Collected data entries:
BEGIN

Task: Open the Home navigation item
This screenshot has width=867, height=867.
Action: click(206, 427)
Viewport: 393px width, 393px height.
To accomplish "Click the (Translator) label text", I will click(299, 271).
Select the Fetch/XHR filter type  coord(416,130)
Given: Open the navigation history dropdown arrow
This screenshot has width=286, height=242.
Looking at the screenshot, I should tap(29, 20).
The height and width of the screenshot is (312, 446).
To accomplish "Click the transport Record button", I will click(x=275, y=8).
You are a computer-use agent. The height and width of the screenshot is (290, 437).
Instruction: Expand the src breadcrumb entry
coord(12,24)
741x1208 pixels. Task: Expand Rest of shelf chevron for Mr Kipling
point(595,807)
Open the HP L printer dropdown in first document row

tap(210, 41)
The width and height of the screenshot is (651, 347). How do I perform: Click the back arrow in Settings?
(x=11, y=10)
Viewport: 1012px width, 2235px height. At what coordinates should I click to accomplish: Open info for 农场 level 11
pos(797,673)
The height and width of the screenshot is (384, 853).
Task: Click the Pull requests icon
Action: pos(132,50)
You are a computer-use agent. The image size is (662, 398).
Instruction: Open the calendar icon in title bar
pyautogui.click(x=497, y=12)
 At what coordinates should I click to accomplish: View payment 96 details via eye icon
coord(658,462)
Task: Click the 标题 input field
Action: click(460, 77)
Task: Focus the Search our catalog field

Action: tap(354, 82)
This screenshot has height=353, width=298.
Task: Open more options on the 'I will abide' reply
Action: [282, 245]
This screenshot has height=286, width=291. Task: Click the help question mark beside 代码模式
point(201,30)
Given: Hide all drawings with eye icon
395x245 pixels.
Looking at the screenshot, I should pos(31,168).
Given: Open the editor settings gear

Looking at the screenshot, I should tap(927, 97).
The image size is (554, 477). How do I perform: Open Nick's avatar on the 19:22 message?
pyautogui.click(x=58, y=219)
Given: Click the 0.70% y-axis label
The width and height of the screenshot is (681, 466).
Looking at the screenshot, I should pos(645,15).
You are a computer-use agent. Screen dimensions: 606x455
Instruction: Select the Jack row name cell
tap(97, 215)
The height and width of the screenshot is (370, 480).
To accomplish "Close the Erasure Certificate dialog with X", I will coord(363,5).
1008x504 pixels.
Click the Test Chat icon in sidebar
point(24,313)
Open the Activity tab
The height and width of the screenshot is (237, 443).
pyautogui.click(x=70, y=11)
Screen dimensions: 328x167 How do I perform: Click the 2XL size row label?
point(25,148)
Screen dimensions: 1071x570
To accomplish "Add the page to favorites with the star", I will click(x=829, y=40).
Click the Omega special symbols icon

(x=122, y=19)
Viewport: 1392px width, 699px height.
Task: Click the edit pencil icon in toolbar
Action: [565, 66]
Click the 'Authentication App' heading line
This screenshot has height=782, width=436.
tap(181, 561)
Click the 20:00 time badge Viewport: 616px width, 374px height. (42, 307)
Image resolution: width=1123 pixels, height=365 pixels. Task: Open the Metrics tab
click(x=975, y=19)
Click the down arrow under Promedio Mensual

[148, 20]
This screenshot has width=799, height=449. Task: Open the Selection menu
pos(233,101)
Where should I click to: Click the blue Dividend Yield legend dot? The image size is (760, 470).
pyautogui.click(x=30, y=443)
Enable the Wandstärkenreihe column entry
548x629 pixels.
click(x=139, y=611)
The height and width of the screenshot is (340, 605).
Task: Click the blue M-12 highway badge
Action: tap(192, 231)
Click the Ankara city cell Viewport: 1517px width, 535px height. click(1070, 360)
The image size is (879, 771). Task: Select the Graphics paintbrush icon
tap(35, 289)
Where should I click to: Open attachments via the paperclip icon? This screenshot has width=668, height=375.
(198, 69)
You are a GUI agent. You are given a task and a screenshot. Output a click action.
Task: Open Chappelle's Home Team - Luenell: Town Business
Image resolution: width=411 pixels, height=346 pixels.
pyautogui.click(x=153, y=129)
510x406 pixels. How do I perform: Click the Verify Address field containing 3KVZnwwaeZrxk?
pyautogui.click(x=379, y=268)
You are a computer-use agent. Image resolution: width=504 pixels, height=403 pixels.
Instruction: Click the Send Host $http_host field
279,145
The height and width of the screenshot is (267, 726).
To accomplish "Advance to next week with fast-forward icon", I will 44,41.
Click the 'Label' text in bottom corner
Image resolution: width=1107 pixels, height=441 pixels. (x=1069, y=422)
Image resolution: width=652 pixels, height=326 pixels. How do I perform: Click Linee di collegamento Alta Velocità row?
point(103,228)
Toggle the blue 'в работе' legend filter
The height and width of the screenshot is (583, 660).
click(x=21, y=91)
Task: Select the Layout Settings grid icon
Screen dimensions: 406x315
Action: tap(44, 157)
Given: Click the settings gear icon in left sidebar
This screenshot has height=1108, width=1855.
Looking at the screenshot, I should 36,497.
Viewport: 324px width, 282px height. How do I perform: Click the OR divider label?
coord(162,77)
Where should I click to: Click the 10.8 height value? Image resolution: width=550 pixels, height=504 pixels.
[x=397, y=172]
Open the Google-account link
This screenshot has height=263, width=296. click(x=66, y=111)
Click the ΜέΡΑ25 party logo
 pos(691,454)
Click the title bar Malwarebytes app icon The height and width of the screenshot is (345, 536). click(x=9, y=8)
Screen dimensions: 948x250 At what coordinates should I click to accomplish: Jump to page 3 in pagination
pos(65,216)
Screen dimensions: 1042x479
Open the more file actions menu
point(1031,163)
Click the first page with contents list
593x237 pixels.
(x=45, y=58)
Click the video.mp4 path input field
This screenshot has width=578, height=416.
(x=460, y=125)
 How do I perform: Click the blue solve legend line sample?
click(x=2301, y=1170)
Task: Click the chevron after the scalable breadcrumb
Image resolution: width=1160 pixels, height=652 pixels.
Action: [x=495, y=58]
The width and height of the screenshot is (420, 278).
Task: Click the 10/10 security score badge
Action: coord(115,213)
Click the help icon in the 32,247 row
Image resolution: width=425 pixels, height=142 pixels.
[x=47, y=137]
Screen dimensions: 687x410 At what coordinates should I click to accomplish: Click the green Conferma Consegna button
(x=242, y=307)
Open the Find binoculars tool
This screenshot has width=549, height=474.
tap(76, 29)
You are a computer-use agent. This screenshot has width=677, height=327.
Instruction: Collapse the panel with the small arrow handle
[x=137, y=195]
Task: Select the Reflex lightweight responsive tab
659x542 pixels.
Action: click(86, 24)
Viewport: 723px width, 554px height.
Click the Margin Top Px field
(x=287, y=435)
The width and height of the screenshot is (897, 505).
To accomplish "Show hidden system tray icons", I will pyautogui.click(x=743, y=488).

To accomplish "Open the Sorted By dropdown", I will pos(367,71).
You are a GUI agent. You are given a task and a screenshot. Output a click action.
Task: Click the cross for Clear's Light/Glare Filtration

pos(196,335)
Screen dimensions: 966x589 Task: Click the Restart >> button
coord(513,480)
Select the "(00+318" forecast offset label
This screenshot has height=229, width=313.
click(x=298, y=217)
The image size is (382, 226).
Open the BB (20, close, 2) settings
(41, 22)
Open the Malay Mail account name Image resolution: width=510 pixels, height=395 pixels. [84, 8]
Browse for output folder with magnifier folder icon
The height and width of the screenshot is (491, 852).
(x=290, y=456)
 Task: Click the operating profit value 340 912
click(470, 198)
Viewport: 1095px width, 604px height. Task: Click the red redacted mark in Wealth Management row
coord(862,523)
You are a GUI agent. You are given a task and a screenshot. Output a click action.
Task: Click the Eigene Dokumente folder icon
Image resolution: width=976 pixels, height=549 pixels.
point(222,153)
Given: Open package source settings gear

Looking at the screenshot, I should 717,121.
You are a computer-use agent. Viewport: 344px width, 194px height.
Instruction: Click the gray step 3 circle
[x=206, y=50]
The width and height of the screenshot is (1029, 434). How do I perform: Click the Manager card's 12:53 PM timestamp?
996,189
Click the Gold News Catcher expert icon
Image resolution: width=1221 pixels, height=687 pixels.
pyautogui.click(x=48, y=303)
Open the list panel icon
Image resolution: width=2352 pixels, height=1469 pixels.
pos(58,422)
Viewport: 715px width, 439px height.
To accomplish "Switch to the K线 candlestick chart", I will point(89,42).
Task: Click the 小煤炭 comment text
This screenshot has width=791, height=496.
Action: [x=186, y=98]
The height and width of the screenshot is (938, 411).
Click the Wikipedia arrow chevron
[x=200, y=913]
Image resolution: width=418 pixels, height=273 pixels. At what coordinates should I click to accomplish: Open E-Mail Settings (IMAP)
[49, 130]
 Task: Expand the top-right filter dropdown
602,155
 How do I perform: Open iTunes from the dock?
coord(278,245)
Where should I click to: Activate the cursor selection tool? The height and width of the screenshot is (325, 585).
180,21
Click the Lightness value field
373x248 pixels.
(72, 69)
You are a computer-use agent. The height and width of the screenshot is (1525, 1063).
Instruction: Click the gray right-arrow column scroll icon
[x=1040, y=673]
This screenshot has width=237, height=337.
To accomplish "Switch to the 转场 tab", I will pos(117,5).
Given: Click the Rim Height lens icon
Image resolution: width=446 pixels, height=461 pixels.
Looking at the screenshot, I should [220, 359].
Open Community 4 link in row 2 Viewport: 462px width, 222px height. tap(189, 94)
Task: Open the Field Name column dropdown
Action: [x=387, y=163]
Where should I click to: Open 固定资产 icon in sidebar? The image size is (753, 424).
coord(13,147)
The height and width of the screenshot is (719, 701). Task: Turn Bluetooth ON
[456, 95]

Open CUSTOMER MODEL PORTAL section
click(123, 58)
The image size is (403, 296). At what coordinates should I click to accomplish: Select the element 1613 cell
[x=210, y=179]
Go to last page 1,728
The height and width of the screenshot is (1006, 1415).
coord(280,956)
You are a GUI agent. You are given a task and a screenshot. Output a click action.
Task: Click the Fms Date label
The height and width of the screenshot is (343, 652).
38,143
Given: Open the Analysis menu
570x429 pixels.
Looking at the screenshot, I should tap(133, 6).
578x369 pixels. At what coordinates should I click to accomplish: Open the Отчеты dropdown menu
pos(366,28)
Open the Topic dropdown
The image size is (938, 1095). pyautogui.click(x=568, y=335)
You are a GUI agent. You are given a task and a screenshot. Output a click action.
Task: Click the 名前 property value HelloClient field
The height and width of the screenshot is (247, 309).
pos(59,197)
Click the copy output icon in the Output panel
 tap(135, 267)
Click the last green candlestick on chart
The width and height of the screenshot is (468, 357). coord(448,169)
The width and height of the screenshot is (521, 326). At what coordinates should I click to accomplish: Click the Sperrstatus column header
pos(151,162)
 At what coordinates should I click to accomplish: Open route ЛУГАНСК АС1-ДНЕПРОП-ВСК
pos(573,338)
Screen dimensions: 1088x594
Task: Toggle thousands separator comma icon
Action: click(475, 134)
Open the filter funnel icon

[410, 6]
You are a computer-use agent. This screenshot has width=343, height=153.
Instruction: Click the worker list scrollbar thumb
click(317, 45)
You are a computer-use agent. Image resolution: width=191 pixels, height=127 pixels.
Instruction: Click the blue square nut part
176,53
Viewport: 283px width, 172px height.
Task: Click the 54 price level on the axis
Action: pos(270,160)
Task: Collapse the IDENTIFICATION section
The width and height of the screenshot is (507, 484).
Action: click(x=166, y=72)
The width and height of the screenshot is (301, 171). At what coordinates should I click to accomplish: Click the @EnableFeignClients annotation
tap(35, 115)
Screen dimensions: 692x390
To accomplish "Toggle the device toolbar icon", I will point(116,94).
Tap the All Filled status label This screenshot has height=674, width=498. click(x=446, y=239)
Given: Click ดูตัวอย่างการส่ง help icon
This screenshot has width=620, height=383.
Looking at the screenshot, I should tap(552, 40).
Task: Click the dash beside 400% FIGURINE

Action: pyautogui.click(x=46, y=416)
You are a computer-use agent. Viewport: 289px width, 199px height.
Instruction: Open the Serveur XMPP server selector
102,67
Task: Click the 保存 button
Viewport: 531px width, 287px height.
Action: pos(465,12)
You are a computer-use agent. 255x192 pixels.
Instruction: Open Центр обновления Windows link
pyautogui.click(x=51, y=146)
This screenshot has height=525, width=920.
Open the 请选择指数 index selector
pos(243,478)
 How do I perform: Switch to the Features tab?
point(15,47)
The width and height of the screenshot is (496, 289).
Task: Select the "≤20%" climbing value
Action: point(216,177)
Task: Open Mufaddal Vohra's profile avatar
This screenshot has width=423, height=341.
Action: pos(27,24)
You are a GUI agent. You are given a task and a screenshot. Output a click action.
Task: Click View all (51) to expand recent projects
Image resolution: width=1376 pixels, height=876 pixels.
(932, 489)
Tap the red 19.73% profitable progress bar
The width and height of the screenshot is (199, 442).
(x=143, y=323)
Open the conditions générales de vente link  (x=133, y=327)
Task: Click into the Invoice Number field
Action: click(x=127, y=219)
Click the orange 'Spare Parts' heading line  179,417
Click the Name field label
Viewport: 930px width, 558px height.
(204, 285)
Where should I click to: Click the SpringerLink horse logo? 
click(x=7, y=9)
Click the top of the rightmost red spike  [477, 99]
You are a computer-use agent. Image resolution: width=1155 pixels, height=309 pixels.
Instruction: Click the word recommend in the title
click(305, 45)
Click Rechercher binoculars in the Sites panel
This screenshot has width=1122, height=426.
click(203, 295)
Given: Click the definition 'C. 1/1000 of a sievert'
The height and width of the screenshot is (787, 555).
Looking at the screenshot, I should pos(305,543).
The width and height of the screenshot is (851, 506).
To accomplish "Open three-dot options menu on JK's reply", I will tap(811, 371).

END

• [Instructions for the task]:
Could you restate, word for word, every line from the one containing "This screenshot has width=423, height=341." through the last line of the records above, and nothing more?

• [Answer section]:
This screenshot has width=423, height=341.
Action: pos(27,24)
You are a GUI agent. You are given a task and a screenshot. Output a click action.
Task: Click View all (51) to expand recent projects
Image resolution: width=1376 pixels, height=876 pixels.
(932, 489)
Tap the red 19.73% profitable progress bar
The width and height of the screenshot is (199, 442).
(x=143, y=323)
Open the conditions générales de vente link  (x=133, y=327)
Task: Click into the Invoice Number field
Action: click(x=127, y=219)
Click the orange 'Spare Parts' heading line  179,417
Click the Name field label
Viewport: 930px width, 558px height.
(204, 285)
Where should I click to: Click the SpringerLink horse logo? 
click(x=7, y=9)
Click the top of the rightmost red spike  [477, 99]
You are a computer-use agent. Image resolution: width=1155 pixels, height=309 pixels.
Instruction: Click the word recommend in the title
click(305, 45)
Click Rechercher binoculars in the Sites panel
This screenshot has width=1122, height=426.
click(203, 295)
Given: Click the definition 'C. 1/1000 of a sievert'
The height and width of the screenshot is (787, 555).
Looking at the screenshot, I should pos(305,543).
The width and height of the screenshot is (851, 506).
To accomplish "Open three-dot options menu on JK's reply", I will tap(811, 371).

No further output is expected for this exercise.